Though taller and denser than its immediate neighbors, city officials agreed the Spanish Revival design with a modern twist fit well into the neighborhood context. Construction is expected to start in late 2023.
And while affordability is top of mind for many, it’s hardly the only advantage of designing walkable communities. Additional benefits range from fostering social interactions among neighbors and enhancing a sense of place within communities to the climate benefits of fewer cars on the roads and the health benefits of walking and biking.

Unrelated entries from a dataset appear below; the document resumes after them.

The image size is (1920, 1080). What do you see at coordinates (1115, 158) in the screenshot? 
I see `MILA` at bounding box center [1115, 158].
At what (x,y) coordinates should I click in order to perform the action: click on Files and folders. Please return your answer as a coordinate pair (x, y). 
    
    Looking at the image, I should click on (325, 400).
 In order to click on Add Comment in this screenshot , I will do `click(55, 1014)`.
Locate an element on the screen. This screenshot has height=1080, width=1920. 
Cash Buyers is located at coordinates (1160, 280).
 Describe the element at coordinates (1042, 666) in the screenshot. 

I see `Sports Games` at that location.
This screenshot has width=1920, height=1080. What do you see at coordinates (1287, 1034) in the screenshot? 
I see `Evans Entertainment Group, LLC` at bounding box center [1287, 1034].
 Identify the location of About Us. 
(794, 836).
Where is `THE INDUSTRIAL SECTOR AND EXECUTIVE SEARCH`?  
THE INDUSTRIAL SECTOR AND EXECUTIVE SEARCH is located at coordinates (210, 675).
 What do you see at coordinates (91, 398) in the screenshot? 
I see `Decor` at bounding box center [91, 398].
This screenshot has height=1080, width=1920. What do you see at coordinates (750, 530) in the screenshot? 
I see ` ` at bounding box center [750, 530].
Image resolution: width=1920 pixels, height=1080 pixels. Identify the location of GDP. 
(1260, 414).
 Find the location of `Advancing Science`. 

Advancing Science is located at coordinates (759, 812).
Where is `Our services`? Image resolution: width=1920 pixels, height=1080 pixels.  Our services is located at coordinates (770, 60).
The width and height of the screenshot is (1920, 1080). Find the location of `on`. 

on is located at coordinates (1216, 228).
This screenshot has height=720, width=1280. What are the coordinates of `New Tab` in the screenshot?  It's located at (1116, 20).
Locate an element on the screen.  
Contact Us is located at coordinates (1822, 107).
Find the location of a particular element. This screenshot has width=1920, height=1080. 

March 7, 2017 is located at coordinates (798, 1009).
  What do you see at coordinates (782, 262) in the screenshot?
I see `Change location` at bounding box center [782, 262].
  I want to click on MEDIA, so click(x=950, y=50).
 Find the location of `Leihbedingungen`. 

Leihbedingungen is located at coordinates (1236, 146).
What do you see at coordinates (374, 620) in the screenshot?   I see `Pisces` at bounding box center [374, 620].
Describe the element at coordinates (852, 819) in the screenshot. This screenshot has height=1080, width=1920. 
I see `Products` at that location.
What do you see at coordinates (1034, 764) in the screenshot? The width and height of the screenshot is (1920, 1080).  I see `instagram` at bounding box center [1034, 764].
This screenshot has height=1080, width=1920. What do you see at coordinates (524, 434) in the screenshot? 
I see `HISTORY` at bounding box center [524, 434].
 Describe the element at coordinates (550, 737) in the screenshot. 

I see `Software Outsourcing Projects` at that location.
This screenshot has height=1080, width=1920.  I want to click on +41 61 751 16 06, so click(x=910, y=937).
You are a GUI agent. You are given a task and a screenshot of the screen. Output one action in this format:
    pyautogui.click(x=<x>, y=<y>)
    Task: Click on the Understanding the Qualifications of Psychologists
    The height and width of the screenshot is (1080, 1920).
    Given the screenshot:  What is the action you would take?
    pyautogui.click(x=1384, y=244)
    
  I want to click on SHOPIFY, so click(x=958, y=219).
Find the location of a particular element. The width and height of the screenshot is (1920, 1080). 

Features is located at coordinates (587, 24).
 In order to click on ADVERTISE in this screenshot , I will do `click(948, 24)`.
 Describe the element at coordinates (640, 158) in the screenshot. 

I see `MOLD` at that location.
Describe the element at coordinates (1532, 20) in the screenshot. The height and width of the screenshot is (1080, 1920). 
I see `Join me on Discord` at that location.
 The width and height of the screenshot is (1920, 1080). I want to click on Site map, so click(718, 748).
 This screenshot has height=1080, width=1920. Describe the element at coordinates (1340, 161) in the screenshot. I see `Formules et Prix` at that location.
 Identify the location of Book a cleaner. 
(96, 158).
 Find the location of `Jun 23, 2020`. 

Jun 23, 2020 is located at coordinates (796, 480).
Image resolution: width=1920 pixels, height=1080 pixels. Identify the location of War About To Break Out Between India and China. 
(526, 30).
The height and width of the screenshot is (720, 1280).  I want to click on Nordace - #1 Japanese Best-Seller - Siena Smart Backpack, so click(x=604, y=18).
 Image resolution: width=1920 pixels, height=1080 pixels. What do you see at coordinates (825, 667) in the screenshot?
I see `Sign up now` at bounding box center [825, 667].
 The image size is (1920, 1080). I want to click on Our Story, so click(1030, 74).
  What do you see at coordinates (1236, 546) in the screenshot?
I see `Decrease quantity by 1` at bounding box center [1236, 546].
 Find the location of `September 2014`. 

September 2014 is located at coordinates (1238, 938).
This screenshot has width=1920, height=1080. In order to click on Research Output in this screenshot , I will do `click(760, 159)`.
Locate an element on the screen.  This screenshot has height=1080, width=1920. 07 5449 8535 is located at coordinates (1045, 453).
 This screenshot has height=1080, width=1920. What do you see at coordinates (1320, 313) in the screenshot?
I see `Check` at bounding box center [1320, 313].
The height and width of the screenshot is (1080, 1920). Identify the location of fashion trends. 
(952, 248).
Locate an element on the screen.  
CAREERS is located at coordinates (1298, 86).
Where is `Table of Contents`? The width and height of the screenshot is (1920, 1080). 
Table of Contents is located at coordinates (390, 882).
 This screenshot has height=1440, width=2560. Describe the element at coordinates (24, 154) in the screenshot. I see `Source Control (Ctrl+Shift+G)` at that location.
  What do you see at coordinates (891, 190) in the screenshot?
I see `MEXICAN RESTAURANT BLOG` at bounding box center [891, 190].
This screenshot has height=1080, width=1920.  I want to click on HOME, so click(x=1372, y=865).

That’s one of the key approaches Zbikowski takes to designing walkable projects. “We typically like to oversize our bicycle parking while reducing car parking,” he says, and adding space for larger, rentable cargo bikes gives residents another way to get to the grocery store without a car.
At the under-construction Beta Apartments near the University of Southern California campus, JZA planned a large space for bicycles given the area’s walkability and the transportation needs of students—who tend to get around without a car. “Designing walkable projects is very site-specific,” Zbikowski says. “You can’t just place a 100-unit building with no parking anywhere.”
Though LA has long been infamous for its car-centric design and urban sprawl, the city may look quite different a decade from now as these types of dense, walkable, and affordable projects continue to proliferate. “Creating these smaller community-centric developments will be a catalyst to create more walkability in these neighborhoods,” Zbikowski says. “The demand is certainly there.”